Two types of radio operation that are deemed desirable to have available in one overall system for public safety applications are: Long-Term Evolution (LTE) operation for high speed, full-duplex data and Land Mobile Radio (LMR) operation for half-duplex voice operation.
LTE full-duplex operation which facilitates high-speed data communications takes place in 3GPP standardized bands. LTE band 13 uplink frequencies cover 777-787 MHz and downlink frequencies cover 746-756 MHz. LTE band 14 uplink frequencies cover 788-798 MHz and downlink frequencies cover 758-768 MHz. LTE band 14 has been designated for public safety operations in the US.
LMR radio operates as a half-duplex, voice radio in UHF frequency bands. For public safety narrowband applications the UHF frequency bands of operation have been designated 799 to 805 and 805 to 817 megahertz (MHz)/769 to 775 and 851 to 862 MHz—also referred to as the 700/800 MHz band. Thus, the spectral allocations of the LTE band and the LMR public safety narrowband are close.
From an implementation standpoint, in order for a portable radio to include both LTE and LMR transceivers in the same handheld unit, both transceivers may be physically close to one another. The spectrum allocations of the LTE band being spectrally near the LMR narrowband voice band and the physical proximity LTE transceiver and LMR transceiver within the handheld unit can cause problems when certain transmit and receive conditions are all active simultaneously—which is feasible in multiband radios.

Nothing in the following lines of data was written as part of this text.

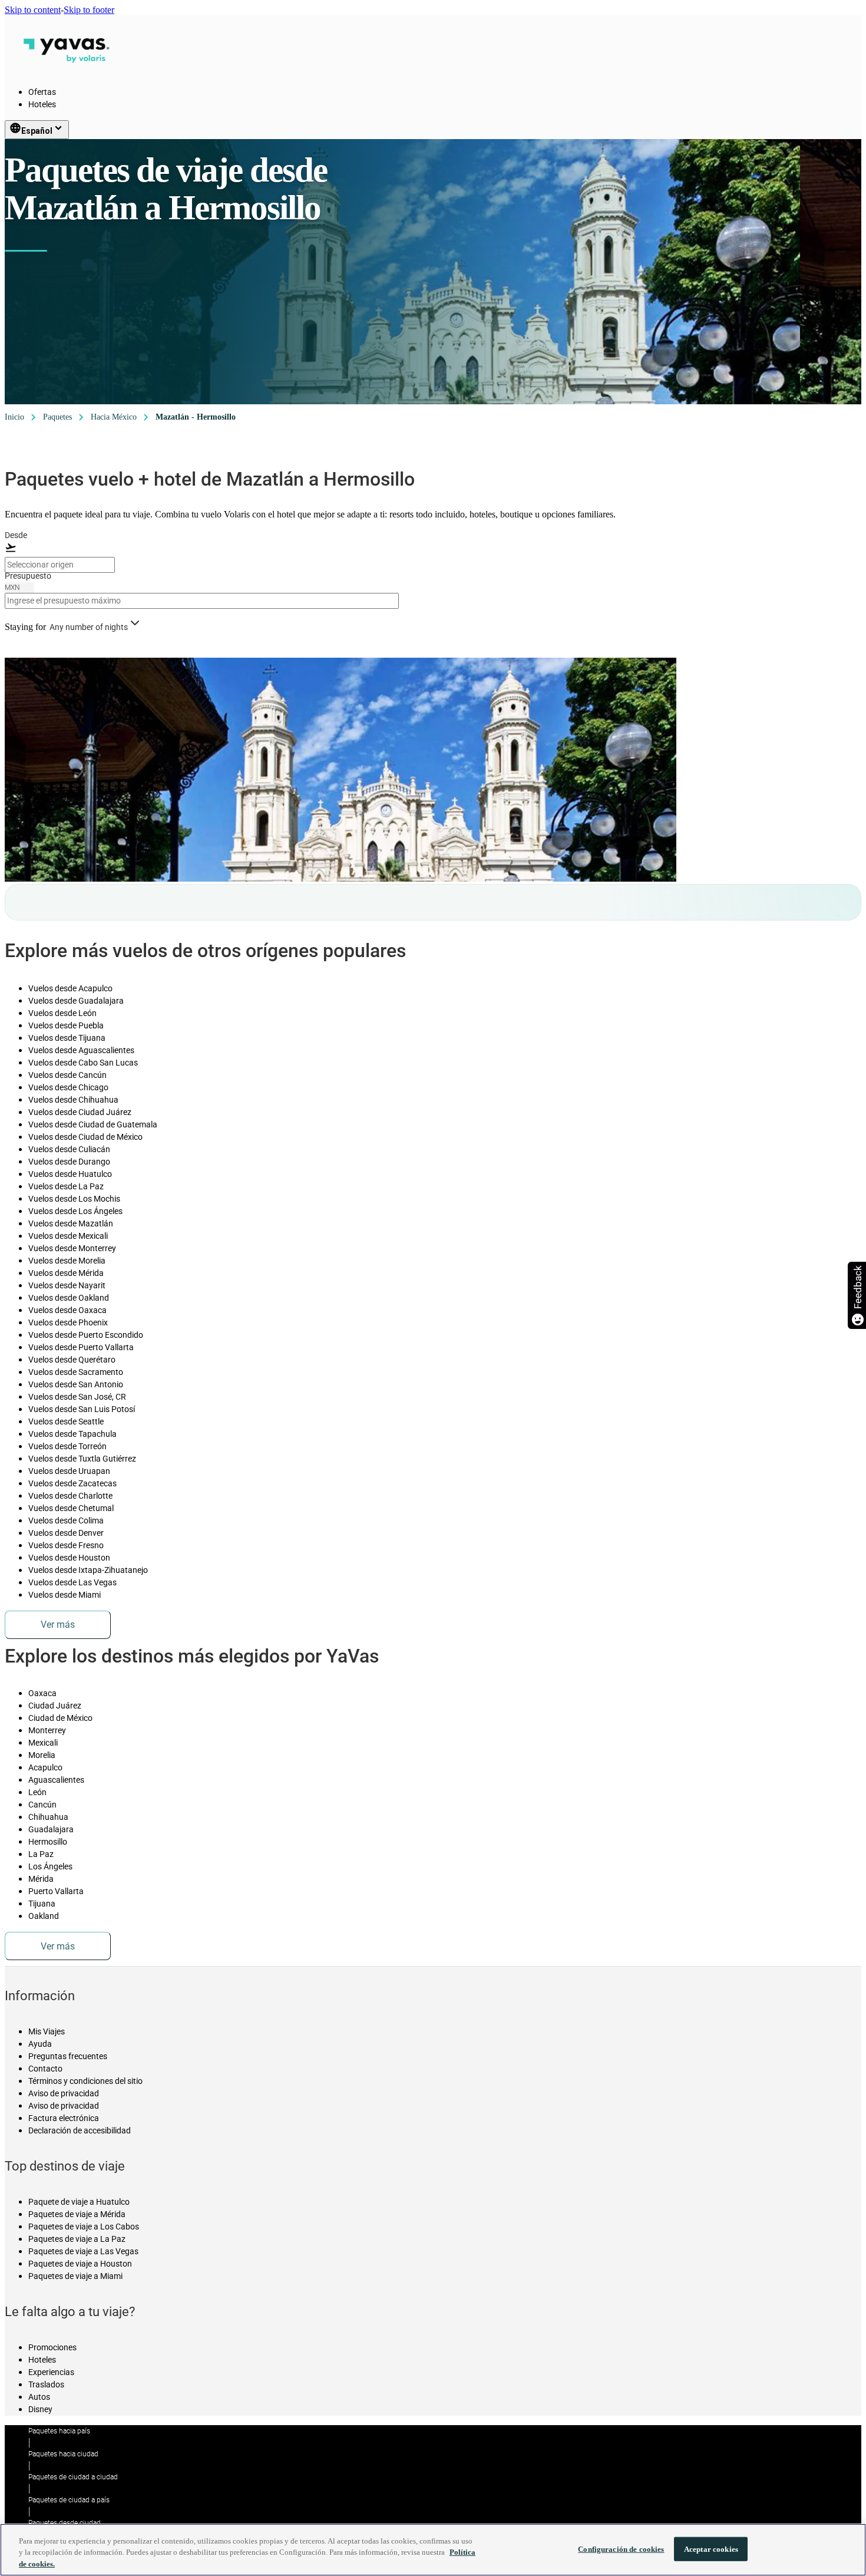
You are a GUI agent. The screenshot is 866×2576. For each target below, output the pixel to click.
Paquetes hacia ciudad (63, 2454)
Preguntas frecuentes (67, 2056)
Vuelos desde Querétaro (71, 1359)
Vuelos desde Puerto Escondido (85, 1335)
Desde (16, 535)
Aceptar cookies (711, 2548)
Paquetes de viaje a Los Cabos (83, 2226)
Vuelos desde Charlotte (70, 1495)
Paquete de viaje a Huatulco (79, 2201)
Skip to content (33, 10)
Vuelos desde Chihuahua (73, 1099)
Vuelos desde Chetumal (71, 1508)
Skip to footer (89, 10)
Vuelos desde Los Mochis (74, 1198)
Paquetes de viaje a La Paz (76, 2239)
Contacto (45, 2068)
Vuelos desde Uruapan (69, 1471)
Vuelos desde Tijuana (66, 1038)
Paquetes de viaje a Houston (80, 2263)
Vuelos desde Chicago (68, 1087)
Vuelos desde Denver (66, 1533)
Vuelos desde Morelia (66, 1260)
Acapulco (45, 1767)
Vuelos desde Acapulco (70, 988)
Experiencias (51, 2372)
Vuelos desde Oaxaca (67, 1310)
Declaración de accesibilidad (79, 2130)
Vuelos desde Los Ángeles (75, 1211)
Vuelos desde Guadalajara (76, 1000)
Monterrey (47, 1730)
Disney (40, 2409)
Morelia (41, 1755)
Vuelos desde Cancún (67, 1075)
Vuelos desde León (62, 1013)
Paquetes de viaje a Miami (75, 2276)
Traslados (46, 2384)
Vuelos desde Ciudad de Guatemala (92, 1124)
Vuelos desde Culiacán (69, 1149)
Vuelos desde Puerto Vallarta (81, 1347)
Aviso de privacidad (63, 2093)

Some energy from an LMR transmit signal may combine with energy from an LTE transmit signal after the LTE antenna, while the LTE receiver is active thereby creating spurious emissions. For example, B14 receive problems can occur when the LMR TX is above 808 MHz. In particular, intermodulation (IM) spurs are prone to being created in the LTE receive path causing desense in this path.
Accordingly, it would be desirable to have a means of negating such spurious emissions in a portable multiband radio. In particular, the ability to eliminate spurs in an active LTE receive path during the presence of simultaneous transmit LTE and transmit LMR transmissions is highly desirable.
Skilled artisans will appreciate that elements in the figures are illustrated for simplicity and clarity and have not necessarily been drawn to scale. For example, the dimensions of some of the elements in the figures may be exaggerated relative to other elements to help to improve understanding of embodiments of the present invention.
The apparatus and method components have been represented where appropriate by conventional symbols in the drawings, showing only those specific details that are pertinent to understanding the embodiments of the present invention so as not to obscure the disclosure with details that will be readily apparent to those of ordinary skill in the art having the benefit of the description herein.